Thursday, August 20, 2009

Health Care Quality

Back when I worked in manufacturing, there was a saying that went:

What gets measured gets done. What gets rewarded gets done well.

Healthcare escaped the "quality revolution" that swept through many other industries in the 80s and 90s. That is about to change. When manufacturing changed from a culture and reward structure that focused on quantity (build to the numbers) and incorporated quality metrics into the evaluation and compensation packages of leadership, we saw a dramatic improvement in quality.
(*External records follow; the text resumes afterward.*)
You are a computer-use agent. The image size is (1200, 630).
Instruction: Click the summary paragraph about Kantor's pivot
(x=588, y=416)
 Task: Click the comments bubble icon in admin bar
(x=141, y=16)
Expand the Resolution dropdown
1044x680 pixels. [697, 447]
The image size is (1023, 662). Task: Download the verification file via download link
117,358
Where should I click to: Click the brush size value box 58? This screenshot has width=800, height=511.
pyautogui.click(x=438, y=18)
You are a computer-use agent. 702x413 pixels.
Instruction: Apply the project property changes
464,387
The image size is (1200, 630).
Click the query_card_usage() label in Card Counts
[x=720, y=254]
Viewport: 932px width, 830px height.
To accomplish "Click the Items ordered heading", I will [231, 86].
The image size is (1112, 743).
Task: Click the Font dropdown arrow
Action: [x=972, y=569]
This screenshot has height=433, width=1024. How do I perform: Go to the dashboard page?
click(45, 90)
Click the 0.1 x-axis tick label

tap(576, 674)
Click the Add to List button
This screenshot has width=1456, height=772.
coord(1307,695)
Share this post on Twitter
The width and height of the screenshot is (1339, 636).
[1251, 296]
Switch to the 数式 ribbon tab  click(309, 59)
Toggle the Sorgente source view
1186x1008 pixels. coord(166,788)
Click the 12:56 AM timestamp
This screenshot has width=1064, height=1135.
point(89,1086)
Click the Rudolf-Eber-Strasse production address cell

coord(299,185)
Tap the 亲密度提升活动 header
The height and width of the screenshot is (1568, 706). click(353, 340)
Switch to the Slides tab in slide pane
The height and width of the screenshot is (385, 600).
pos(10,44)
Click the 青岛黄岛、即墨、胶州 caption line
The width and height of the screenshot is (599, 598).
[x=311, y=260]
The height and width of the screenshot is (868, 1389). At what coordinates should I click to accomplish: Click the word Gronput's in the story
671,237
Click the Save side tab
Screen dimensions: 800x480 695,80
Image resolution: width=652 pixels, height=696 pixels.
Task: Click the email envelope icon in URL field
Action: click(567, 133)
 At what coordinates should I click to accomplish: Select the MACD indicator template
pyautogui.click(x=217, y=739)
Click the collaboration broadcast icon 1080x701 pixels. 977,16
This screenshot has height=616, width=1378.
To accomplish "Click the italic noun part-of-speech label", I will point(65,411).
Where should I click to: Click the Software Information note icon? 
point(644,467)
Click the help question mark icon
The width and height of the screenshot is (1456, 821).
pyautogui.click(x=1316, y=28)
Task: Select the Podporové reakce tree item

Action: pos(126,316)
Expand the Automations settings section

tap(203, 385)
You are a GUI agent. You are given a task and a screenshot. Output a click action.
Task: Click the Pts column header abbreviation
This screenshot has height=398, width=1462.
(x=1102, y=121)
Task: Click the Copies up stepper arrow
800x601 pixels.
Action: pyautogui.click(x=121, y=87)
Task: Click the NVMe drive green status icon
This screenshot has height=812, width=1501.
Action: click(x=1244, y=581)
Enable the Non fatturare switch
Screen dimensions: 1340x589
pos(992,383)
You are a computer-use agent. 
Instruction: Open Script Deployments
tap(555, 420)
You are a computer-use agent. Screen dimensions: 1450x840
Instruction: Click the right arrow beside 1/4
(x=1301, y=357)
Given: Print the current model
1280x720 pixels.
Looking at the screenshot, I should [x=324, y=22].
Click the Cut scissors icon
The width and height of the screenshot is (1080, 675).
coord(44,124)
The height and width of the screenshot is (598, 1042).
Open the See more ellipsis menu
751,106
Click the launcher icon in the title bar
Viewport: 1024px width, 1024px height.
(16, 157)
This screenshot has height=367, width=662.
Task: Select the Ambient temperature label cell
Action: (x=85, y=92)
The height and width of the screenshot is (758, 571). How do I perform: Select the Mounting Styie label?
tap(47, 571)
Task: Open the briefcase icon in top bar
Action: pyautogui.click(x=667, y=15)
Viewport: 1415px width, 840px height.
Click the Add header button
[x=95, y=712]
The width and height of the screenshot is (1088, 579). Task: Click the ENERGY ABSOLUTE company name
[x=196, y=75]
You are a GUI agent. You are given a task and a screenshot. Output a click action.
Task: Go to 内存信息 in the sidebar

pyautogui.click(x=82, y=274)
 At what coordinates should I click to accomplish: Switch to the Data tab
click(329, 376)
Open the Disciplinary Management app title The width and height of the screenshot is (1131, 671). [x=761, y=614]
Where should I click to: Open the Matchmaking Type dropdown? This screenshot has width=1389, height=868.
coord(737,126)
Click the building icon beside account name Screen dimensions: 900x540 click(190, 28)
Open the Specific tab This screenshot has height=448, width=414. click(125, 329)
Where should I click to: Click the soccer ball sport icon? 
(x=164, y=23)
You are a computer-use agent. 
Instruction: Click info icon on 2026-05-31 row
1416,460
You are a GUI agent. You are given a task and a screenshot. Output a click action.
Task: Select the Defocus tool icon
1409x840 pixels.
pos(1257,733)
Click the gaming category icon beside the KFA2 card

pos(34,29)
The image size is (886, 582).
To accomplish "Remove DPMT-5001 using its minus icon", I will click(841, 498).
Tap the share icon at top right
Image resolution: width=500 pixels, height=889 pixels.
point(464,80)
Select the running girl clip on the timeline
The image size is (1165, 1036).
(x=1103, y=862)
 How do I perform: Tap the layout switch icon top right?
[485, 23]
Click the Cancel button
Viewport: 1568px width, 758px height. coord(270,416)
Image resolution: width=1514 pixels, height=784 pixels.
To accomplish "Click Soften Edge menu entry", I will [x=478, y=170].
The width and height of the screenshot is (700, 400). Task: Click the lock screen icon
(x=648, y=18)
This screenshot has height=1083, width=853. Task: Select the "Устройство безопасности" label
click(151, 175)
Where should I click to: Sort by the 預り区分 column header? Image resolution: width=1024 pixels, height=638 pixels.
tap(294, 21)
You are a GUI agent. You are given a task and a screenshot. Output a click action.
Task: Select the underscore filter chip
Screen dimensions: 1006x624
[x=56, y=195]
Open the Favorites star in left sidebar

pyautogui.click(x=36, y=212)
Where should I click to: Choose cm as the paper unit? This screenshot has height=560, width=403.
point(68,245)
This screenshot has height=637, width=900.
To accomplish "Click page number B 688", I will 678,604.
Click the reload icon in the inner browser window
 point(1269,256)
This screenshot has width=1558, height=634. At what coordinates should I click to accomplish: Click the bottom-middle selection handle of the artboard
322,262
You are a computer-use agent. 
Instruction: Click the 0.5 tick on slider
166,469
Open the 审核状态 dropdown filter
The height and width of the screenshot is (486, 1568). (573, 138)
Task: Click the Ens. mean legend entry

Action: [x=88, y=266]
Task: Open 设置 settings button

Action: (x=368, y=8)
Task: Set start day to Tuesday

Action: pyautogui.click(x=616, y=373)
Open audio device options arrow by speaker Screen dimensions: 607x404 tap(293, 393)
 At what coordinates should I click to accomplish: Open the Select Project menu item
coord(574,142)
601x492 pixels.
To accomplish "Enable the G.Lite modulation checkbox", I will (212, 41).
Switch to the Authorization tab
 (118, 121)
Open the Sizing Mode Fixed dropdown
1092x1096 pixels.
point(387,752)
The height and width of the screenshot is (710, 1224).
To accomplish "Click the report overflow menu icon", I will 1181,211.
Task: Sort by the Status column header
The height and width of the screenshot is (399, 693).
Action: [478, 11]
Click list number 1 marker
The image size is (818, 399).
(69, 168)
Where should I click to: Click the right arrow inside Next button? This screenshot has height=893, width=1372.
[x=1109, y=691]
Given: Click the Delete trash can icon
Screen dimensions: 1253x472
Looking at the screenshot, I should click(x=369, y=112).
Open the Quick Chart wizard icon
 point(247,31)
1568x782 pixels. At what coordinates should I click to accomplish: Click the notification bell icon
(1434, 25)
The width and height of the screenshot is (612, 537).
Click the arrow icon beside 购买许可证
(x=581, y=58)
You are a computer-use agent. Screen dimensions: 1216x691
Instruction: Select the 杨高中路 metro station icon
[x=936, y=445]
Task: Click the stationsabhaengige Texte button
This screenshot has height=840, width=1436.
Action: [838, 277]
As I heard it stated once, "It's amazing what you can accomplish when management is paying attention." Management pays attention when their performance reviews, bonuses and promotional opportunities are influenced by achieving quality metrics.

ARRA requires HCOs to report 27 Quality Measures to CMS to qualify for "meaningful use" financial incentives.

Some of the ARRA Quality Measures seem to be pretty straightforward. For example, there is a requirement to report "The percent of orders entered directly by physicians through CPOE." We all know that the error rate is greater when physicians write out orders and someone else enters the data for them than it is with CPOE. CPOE has significant advantages over the manual order writing system. As a local radio commercial says "even McDonalds doesn't use paper orders in 2009." So, one measure of how effectively an organization is using its EHR will be the CPOE Percentage.

Another measure is to report the percent of smokers offered smoking cessation counseling. This is the sort of measure that I have an issue with. So, you offer them counseling. Big Deal. Since we are concerned with outcomes, a better measure would be "the percent of smokers that quit smoking." Just measuring whether you offered smokers counseling reminds me of those kids camps where every kid gets a ribbon for showing up, so that we don't hurt their feelings.

We know that once CMS has this data, it will be made public. And then organizations will be able to compare their scores against their competitors (yes, virginia, hospitals do compete with each other). Also, consumers will be able to look at the scores for hospitals and doctors and use this as a determining factor in deciding where to take their health care business.

An important component of any Quality Management System is specifying what is to be measured. If there is any ambiguity in the description of what is to be measured, we will end up with inconsistent results and will be "comparing apples to oranges."

HL7 is balloting a Healthcare Quality Measures Format (HQMF). I did some work helping to put the document together.